Officials and survivors said the victims are believed to have been killed on orders of the former Mayor of Murambi Commune, Jean Baptiste Gatete, after they were evicted from the Kiziguro Catholic Church, where they took refuge and their bodies were dumped in the grave that is more than 30 meters deep (98 feet).
Gatete was mayor from 1987 to 1993 and later convicted of genocide and sentenced to 40 years in prison by a UN criminal tribunal.
Exhumations began Tuesday and are expected to last three weeks, local official Richard Gasana told reporters.
The discovery of mass graves nearly three decades after the genocide is not unusual.
Remains of more than 118,000 genocide victims were discovered in fiscal year 2018-2019.
The remains are normally given a befitting burial but this year such ceremonies were halted because of the coronavirus pandemic.

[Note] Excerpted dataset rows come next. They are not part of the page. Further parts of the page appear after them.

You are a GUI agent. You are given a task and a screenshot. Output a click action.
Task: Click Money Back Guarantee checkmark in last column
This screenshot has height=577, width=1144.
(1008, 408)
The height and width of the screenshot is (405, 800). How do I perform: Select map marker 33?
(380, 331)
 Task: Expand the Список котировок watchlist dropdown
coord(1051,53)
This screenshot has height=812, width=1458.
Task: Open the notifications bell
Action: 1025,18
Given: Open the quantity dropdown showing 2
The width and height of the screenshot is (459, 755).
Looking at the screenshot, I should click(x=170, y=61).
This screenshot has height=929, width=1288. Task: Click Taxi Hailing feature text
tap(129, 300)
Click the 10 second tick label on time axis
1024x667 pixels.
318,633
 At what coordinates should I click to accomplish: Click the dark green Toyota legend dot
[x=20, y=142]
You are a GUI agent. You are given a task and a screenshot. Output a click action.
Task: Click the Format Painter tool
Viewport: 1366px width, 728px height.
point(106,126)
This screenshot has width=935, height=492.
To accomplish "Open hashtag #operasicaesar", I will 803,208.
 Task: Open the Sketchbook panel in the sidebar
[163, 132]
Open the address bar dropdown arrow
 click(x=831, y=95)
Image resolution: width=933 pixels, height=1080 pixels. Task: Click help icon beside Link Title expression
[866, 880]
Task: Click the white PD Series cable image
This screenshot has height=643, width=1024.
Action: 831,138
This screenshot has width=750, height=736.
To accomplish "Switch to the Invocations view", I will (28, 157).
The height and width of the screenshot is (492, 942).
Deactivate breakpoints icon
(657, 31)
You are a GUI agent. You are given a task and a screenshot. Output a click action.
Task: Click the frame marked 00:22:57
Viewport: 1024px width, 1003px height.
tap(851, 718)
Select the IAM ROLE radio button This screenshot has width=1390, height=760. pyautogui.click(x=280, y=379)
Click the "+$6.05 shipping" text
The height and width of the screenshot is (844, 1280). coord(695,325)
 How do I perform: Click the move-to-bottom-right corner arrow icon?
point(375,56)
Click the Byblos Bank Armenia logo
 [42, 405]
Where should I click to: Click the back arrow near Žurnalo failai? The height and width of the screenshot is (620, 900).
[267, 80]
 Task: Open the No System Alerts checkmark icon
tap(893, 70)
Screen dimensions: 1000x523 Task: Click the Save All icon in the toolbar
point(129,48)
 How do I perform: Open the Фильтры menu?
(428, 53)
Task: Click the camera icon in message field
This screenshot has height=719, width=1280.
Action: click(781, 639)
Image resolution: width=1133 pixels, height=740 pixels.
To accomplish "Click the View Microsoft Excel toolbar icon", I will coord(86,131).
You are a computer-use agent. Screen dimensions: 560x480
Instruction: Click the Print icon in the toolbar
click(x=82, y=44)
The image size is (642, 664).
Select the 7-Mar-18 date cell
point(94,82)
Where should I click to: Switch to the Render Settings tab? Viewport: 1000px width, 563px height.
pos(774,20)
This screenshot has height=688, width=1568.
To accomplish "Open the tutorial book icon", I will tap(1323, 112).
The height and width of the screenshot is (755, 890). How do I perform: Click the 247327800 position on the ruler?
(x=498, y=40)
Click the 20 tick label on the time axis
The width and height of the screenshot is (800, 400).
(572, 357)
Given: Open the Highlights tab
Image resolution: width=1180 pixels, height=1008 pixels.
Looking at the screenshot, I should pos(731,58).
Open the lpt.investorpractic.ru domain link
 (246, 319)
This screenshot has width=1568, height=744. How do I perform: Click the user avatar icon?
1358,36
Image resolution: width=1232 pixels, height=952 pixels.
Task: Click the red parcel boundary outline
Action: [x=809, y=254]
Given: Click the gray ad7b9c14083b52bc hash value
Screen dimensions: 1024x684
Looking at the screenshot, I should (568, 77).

Gatsibo district, where the former Murambi Commune is located, is an area where massacres were reportedly committed during the genocide.
A memorial in the Kiziguro area has the remains of more than 14,000 victims killed in a four-day period, according to survivors.
The 1994 Rwandan genocide against the Tutsi ethnic group claimed over 1 million lives, mainly ethnic Tutsis and moderate Hutus.